(Saved entries)
--- START ---
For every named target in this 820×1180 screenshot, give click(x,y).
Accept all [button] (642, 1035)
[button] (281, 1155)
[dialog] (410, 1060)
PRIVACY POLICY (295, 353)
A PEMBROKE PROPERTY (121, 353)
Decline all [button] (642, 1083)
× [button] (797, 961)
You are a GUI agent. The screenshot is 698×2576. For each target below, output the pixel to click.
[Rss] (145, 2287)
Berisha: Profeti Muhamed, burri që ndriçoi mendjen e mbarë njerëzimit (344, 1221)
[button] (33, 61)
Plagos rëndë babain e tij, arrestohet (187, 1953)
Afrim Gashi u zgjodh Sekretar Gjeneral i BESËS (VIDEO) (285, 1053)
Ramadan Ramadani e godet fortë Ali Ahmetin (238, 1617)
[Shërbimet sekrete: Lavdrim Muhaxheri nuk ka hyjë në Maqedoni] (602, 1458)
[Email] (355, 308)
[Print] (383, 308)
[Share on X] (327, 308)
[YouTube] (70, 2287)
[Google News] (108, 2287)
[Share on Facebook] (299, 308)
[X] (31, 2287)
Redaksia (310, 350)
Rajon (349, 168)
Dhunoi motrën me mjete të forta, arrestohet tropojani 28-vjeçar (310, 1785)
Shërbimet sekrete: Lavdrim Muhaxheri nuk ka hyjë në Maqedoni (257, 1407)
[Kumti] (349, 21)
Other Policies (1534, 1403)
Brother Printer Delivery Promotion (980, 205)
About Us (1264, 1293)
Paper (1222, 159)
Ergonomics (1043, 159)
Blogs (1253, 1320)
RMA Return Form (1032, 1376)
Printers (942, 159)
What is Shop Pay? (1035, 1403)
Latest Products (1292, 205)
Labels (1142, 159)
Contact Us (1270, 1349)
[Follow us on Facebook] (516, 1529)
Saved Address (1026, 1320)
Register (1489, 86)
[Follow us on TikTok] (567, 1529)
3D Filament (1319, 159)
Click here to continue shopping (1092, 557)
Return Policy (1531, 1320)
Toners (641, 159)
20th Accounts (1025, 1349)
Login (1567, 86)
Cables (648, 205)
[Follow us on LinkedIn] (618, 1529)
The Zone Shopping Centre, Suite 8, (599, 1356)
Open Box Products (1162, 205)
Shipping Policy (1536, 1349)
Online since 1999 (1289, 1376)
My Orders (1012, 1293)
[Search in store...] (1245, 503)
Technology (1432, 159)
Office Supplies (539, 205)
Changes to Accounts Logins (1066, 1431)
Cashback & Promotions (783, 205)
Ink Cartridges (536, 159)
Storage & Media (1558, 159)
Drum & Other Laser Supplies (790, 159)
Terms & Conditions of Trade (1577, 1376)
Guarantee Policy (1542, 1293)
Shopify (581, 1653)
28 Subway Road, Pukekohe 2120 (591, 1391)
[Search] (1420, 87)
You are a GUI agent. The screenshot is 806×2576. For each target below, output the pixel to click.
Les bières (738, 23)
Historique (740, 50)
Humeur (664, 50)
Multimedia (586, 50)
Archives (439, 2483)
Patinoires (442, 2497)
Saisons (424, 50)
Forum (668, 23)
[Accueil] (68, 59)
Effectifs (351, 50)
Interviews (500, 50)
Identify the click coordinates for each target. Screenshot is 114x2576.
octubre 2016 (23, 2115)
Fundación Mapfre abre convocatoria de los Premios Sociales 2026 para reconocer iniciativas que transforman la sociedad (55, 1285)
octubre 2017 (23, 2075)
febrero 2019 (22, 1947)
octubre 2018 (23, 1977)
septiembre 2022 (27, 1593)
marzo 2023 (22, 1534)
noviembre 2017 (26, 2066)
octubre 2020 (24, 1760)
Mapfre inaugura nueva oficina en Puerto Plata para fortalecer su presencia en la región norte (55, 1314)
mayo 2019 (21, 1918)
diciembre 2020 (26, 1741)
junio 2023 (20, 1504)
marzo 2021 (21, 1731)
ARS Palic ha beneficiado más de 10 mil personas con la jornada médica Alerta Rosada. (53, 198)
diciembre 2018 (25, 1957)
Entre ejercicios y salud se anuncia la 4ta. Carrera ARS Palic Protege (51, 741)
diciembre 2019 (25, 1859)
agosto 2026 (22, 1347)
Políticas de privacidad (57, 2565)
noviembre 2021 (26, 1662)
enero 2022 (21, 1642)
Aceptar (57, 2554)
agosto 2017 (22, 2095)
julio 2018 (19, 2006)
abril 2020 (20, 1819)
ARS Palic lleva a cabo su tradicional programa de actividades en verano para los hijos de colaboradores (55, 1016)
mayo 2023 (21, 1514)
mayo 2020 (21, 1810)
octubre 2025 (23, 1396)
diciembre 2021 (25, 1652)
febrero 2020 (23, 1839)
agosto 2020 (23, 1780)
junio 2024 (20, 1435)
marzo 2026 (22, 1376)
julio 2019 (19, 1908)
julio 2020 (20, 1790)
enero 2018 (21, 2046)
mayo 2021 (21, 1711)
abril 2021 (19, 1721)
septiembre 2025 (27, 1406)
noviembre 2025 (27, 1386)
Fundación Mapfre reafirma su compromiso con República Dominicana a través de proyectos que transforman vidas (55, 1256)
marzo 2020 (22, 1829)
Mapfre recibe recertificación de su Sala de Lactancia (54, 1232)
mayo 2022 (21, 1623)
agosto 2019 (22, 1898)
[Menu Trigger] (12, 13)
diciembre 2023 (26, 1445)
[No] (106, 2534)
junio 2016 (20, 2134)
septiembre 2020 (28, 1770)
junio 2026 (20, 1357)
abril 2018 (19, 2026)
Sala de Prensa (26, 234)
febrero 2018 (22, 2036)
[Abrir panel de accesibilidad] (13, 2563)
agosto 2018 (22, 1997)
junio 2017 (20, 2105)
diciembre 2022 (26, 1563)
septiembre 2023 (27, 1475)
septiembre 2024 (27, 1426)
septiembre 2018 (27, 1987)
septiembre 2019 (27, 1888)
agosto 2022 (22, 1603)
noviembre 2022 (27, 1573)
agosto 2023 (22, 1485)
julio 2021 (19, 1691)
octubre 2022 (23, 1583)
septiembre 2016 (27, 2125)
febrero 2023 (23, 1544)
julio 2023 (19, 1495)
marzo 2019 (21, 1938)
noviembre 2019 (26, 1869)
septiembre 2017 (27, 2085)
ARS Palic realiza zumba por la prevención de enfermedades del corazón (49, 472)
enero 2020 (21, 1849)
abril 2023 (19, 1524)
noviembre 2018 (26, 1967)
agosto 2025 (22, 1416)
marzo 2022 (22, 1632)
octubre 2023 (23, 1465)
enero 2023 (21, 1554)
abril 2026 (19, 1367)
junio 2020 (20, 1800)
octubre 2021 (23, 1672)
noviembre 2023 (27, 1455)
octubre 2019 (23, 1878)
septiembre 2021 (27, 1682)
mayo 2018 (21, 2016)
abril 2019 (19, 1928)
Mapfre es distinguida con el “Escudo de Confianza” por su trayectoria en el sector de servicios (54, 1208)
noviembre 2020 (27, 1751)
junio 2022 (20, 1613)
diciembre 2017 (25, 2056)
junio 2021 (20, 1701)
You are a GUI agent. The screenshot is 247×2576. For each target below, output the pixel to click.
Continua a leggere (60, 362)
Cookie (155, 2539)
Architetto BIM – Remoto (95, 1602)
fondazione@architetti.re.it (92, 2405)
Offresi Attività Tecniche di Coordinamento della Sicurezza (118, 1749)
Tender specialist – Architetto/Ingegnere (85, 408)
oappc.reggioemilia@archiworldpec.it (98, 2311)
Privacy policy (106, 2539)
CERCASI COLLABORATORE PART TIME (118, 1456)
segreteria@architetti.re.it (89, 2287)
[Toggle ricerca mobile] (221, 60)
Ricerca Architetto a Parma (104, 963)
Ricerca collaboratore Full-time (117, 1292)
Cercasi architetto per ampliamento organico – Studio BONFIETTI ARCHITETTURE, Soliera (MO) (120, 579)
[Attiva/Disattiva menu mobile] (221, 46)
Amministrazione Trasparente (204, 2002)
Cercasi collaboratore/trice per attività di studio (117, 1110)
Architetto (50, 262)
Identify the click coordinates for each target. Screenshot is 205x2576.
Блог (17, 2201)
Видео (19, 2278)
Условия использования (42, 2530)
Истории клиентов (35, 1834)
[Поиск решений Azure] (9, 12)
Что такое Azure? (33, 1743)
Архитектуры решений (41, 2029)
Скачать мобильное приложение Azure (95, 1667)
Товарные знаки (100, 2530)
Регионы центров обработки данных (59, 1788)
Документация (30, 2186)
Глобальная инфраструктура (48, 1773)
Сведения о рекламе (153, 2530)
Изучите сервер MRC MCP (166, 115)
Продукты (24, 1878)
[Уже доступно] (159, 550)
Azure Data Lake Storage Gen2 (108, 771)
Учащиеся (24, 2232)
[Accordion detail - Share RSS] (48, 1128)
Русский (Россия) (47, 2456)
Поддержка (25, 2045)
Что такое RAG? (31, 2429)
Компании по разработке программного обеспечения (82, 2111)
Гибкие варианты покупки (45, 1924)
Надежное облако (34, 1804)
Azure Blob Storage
--- END ---
PROBLEM
What is needed is one number: how many lines of the records above contain the word "target".

RESPONSE
6